Dylan's first album of new material since Tempest is a chore to sit through, even with good intentions. It kinda reminds me of the Edwin R Murrow albums I Can Hear It Now, where Dylan comments on the state of the world, all summed on 17 minute Murder Most Fowl, to which Dylan adds puns, phases and other assorted words to comment on that fateful day in Dallas, complete with mellow piano in the background.  His band stays intact, Matt Chamberlain keeps time on drums.  Outside of a couple shuffle blues and one uptempo number, the record is basically is background music to Dylan's ideals.  Listen hard and you'll find memorable ones.

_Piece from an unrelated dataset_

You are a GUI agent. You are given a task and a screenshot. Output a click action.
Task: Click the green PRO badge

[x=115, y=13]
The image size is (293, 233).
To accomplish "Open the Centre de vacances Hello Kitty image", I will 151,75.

Tempest, the last album got bogged down by the last two numbers, a rambling wreck of a Titanic song and a eight minute John Lennon eulogy.  At least Murder Most Fowl gets its own CD, but I am never a fan of crappy digipacks, to which this gets lowered a half grade.  Unlike the rest, Rough and Rowdy Ways takes a few listens to get its point across.  To which, nobody gets alive in the end anyway.
B+

Jesse Colin Young-Dreamers (BMG 2019)

Being an old hippie, Jesse wrote the anthem of the 60s with Get Together, and while his solo career may have not been all that substantial he did managed to hang with Warner Music for a while.  But to be honest, his hippie dippy good vibes tend to bore me and with this 62 minute 2019 album, this is in dire need of editing.  Oh it starts out rocking right off the bat with Cast A Stone and Walk The Talk but in between those songs and Look Over Yonder, the record falls off the rails.  Like David Crosby, J.C.Y will make the record the longer than it should.   We certainly need more younger protest singers rather than the over 70 gang, which still cares bout this world.   The key is to stay awake tho.
C+

The Strokes-The New Abnormal (RCA 2020)

To be honest, I never caught on with what they were putting down, beginning with Is This It?  Probably the best suited titled to unremarkable music, Room On Fire had more balls to it but whatever compelled me to try The New Abnormal is to hear what they have been doing since the last time I was interested.  Turns out this is their 80s tribute, starts out fine The Adults Are Talking, but what made Is This It better was that they kept the songs shorter back then.  Rick Rubin may or may not figured much into this album outside of producer's credit, but I found myself like Weezer's black album better than the New Abnormal.